• _WHAT THE EXERCISE ASKS_:
In the records below, find the line that contains "Given: Click the dagger symbol after GDU/g" and the line that contains "This screenshot has width=1078, height=453.". Set down exactly those lines and every line between them, and nothing more.

• _EXERCISE DATA_:

+++

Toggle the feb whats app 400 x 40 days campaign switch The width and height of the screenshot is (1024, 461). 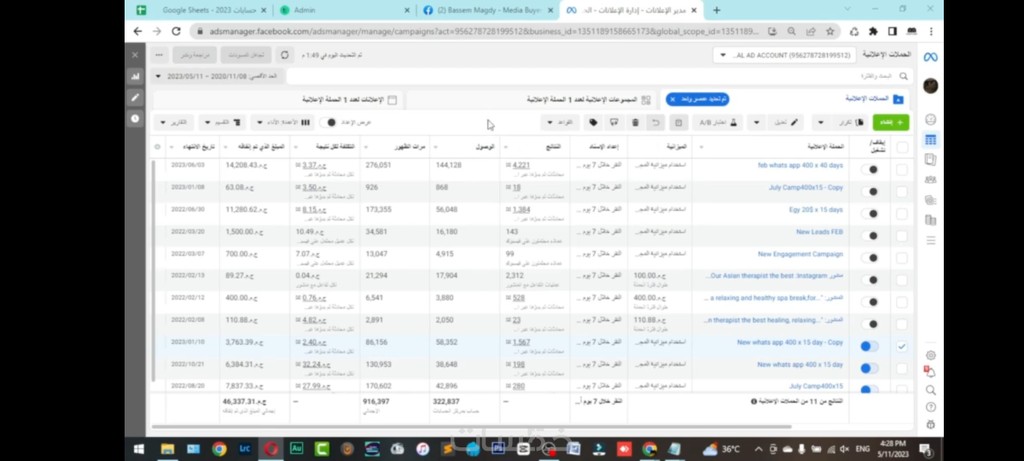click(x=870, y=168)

+++

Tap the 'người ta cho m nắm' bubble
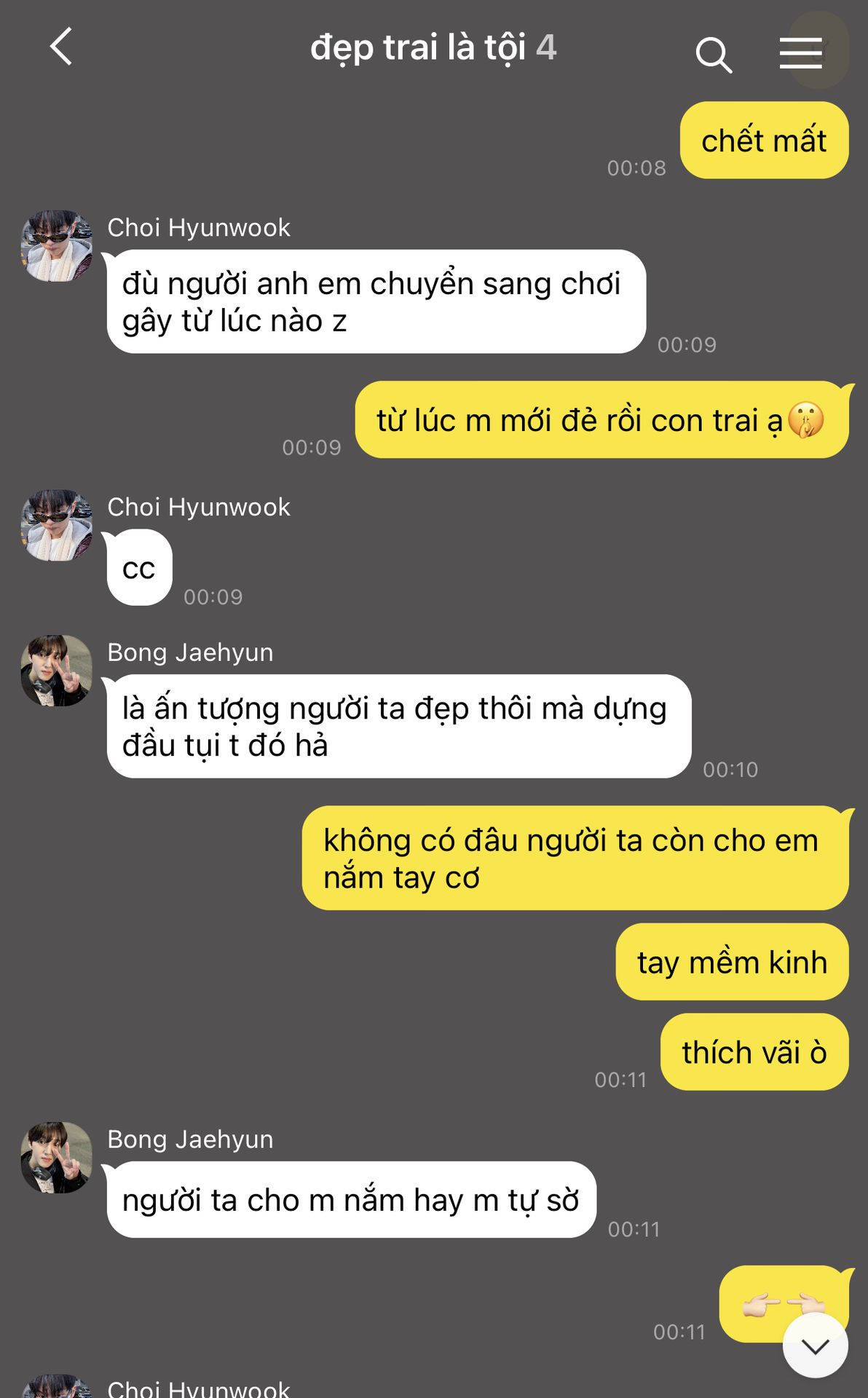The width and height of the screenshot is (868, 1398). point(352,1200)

+++

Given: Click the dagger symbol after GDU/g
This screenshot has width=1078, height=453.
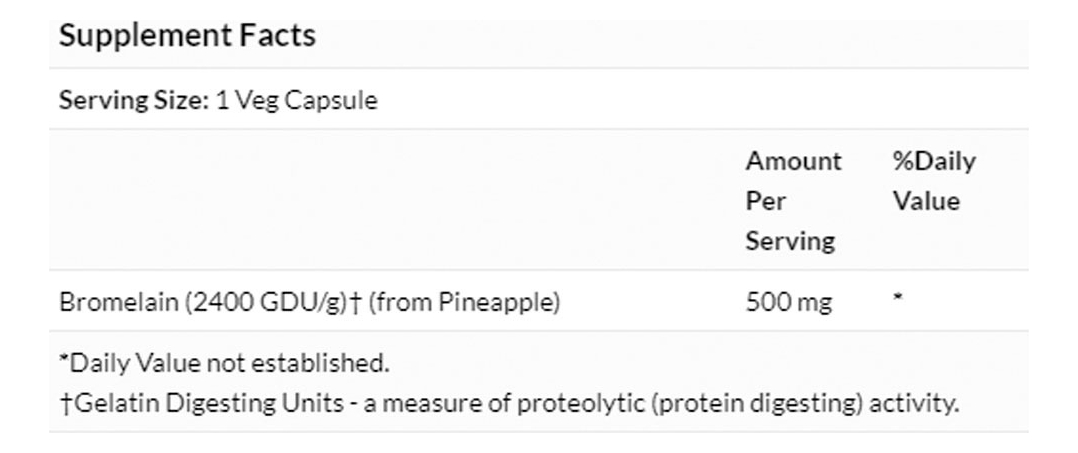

+++

• _TASK RESULT_:
Given: Click the dagger symbol after GDU/g
This screenshot has width=1078, height=453.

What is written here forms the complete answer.